Anderson v. South Lincoln Special Cemetery Dist. ex rel. Bd. of Trustees of South Lincoln Special Cemetery Dist.Annotate this Case
Anderson v. South Lincoln Special Cemetery Dist. ex rel. Bd. of Trustees of South Lincoln Special Cemetery Dist.
1999 WY 9
972 P.2d 136
Case Number: 98-16
Supreme Court of Wyoming
Leon E. ANDERSON, Appellant (Plaintiff),
The SOUTH LINCOLN SPECIAL CEMETERY DISTRICT, By and Through the BOARD OF TRUSTEES OF the SOUTH LINCOLN SPECIAL CEMETERY DISTRICT; and Marta Gunter, individually and in her official capacity, Appellees (Defendants).
Appeal from the District Court, Lincoln County, John D. Troughton, J.
Richard Beckwith of Greenhalgh, Beckwith, Lemich and Stith, P.C., Rock Springs, Wyoming, for Appellant.
William H. Twichell, Pinedale, Wyoming, for Appellee South Lincoln Special Cemetery District.
Dennis W. Lancaster of Phillips & Lancaster, P.C., Evanston, Wyoming, for Appellee Marta Gunter.
Before LEHMAN, C.J., and THOMAS, MACY, GOLDEN, and TAYLOR,* JJ.
* Chief Justice at time of oral argument; retired 11/2/98.
TAYLOR, Justice, Retired.
[¶1] When his contract for employment as superintendent of the South Lincoln Special Cemetery District was not renewed, appellant, Leon E. Anderson (Anderson), brought this action against appellees, the South Lincoln Special Cemetery District by and through the Board of Trustees (the Board) and individual Board member Marta Gunter (Gunter). In a multi-count complaint, Anderson claimed wrongful termination; breach of the covenants of good faith and fair dealing; denial of procedural and substantive due process; and tortious interference with his employment contract by Gunter. Summary judgment in favor of appellees disposed of all claims. We affirm.
[¶2] Anderson submits the following statements for review:
I. Did the district court err when it ruled as a matter of law that the appellant was an employee at will?
II. Did the district court properly address plaintiff's assertion that the written agreement of February, 1994, was supported by consideration?
III. Did the district court err when it ruled as a matter of law that the appellee District did not breach the covenants of good faith and fair dealing when it terminated the appellant?
A. Were there questions of material fact regarding the existence of a special relationship between the appellant and appellee District?
B. Were there questions of material fact regarding the bad faith motives of the appellees in terminating the appellant?
IV. Did the district court err when it ruled as a matter of law that appellee Gunter enjoys immunity from liability for tortiously interfering with the appellant's employment contract?

| Set exercise 1 |
Update the entries starting at the line that contains "The width and height of the screenshot is (1136, 646)." and ending at the line that contains "pos(27,139)" by changing "Overview" to "Summary" and leaving everything else as it is. Return only those lines.

| Given information |

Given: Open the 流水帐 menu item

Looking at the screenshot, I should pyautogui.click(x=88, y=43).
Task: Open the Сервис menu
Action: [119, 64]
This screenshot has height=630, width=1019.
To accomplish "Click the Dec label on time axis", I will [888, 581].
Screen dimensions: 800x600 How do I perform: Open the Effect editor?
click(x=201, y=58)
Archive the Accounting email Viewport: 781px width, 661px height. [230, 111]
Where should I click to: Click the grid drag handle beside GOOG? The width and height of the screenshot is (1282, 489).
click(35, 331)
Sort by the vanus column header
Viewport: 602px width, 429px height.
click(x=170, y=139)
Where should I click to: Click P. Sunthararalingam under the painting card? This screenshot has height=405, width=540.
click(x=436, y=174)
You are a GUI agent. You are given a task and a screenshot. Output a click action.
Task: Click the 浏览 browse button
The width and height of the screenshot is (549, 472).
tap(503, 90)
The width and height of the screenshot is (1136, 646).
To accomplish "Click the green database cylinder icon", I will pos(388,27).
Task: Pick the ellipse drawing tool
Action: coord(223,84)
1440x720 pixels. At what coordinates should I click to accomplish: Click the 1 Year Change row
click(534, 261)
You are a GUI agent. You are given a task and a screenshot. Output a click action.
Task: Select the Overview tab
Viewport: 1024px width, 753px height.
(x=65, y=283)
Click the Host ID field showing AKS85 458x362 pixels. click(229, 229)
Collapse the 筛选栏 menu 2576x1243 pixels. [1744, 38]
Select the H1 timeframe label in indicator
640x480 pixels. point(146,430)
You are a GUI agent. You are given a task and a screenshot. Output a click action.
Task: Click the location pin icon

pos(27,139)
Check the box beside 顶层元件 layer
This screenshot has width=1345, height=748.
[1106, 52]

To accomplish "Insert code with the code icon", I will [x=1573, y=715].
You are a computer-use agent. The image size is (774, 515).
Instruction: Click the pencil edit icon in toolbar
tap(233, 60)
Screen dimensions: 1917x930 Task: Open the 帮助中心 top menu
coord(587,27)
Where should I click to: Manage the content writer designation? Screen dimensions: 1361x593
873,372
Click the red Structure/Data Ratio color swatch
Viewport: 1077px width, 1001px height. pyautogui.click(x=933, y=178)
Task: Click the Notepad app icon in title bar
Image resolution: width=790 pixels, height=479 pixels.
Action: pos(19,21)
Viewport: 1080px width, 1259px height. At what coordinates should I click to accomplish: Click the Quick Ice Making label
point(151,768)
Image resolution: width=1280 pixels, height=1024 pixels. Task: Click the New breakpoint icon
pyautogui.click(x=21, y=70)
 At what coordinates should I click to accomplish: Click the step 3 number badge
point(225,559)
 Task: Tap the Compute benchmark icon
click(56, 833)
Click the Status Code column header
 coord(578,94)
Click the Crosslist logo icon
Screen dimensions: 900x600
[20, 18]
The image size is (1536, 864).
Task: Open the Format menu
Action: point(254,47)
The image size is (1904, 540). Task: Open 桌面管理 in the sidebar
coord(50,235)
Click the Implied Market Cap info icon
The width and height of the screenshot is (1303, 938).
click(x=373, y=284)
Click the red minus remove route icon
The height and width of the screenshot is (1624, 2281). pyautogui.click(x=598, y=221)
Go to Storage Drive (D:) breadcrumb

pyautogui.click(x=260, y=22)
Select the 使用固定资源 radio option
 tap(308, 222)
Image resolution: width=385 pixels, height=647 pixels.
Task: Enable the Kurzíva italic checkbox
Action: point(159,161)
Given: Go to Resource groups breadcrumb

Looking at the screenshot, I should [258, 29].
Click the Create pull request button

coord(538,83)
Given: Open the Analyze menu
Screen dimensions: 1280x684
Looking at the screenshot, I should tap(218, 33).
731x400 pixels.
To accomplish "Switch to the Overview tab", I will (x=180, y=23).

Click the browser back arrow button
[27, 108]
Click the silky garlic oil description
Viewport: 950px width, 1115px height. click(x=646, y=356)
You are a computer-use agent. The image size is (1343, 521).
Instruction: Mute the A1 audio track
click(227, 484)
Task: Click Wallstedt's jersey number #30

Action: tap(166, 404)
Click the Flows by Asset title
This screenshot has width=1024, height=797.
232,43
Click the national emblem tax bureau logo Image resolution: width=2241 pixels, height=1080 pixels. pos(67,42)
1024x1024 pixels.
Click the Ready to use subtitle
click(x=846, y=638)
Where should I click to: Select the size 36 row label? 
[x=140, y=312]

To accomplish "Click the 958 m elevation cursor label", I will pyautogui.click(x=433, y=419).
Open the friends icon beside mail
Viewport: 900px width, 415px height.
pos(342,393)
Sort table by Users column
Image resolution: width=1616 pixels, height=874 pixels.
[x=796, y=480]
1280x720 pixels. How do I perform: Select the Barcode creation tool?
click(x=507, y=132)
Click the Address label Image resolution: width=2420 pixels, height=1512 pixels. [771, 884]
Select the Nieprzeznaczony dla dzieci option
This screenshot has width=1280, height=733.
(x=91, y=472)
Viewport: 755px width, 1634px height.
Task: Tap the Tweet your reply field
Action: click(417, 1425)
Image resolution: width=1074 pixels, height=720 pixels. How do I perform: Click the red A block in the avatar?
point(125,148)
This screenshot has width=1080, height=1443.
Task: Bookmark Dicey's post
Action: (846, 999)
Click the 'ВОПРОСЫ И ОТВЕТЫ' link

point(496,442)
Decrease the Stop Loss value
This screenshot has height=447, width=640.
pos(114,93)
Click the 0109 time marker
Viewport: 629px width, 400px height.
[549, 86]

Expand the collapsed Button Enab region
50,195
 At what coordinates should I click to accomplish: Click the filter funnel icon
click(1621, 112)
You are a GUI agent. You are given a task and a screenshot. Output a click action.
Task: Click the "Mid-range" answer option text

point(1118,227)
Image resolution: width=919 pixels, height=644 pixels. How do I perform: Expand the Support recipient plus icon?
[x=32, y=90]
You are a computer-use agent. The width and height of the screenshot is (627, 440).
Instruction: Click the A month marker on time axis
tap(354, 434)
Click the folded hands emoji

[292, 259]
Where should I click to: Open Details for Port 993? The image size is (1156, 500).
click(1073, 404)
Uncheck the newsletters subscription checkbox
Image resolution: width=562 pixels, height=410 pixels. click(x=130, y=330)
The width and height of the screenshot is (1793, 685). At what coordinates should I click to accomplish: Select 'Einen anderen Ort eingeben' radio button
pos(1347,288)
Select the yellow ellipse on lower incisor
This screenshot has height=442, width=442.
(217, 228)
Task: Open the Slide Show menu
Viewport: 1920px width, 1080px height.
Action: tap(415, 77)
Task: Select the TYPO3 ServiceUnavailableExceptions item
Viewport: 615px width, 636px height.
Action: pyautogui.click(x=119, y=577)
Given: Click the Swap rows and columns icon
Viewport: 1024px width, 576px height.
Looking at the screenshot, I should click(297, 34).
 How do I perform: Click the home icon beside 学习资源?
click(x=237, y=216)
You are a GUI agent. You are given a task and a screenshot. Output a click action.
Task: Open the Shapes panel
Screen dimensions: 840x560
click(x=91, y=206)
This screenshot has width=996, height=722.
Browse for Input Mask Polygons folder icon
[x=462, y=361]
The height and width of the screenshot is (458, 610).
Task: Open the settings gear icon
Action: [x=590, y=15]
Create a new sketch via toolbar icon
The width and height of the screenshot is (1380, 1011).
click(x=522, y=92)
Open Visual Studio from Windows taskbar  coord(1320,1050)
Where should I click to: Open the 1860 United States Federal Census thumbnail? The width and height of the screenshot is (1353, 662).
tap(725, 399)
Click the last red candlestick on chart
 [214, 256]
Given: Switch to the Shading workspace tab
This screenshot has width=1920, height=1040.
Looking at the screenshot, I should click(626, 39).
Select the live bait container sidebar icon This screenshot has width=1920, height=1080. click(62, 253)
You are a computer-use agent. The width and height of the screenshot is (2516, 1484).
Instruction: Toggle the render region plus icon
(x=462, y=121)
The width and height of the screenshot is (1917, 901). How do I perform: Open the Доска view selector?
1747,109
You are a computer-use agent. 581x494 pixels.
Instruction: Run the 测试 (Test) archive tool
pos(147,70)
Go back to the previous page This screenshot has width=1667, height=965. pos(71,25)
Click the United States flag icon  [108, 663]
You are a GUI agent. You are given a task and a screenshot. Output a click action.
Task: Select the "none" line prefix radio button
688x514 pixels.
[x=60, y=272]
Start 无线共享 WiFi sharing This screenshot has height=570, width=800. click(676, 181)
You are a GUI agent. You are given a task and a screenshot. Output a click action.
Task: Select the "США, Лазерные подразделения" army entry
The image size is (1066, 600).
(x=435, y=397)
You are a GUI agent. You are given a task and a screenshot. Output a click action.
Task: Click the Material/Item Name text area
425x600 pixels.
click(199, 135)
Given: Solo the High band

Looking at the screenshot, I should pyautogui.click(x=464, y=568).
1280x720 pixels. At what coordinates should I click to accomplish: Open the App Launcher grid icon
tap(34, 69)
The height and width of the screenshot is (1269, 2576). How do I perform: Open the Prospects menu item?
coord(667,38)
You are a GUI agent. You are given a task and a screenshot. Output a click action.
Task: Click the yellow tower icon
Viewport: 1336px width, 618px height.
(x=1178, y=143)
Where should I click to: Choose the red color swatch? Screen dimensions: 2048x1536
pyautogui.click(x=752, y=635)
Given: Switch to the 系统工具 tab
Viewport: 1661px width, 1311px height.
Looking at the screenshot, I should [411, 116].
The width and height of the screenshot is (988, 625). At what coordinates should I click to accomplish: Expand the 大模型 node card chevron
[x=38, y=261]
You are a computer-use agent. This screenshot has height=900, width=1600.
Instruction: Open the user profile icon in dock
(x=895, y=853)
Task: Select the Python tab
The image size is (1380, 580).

| Set exercise 2 |
Reproduce word for word the passage of the court opinion starting at "Appeal from the" and ending at "Wyoming, for Appellant.".

| Full response 1 |
The width and height of the screenshot is (1136, 646).
To accomplish "Click the green database cylinder icon", I will pos(388,27).
Task: Pick the ellipse drawing tool
Action: coord(223,84)
1440x720 pixels. At what coordinates should I click to accomplish: Click the 1 Year Change row
click(534, 261)
You are a GUI agent. You are given a task and a screenshot. Output a click action.
Task: Select the Summary tab
Viewport: 1024px width, 753px height.
(x=65, y=283)
Click the Host ID field showing AKS85 458x362 pixels. click(229, 229)
Collapse the 筛选栏 menu 2576x1243 pixels. [1744, 38]
Select the H1 timeframe label in indicator
640x480 pixels. point(146,430)
You are a GUI agent. You are given a task and a screenshot. Output a click action.
Task: Click the location pin icon

pos(27,139)

| Full response 2 |
Appeal from the District Court, Lincoln County, John D. Troughton, J.
Richard Beckwith of Greenhalgh, Beckwith, Lemich and Stith, P.C., Rock Springs, Wyoming, for Appellant.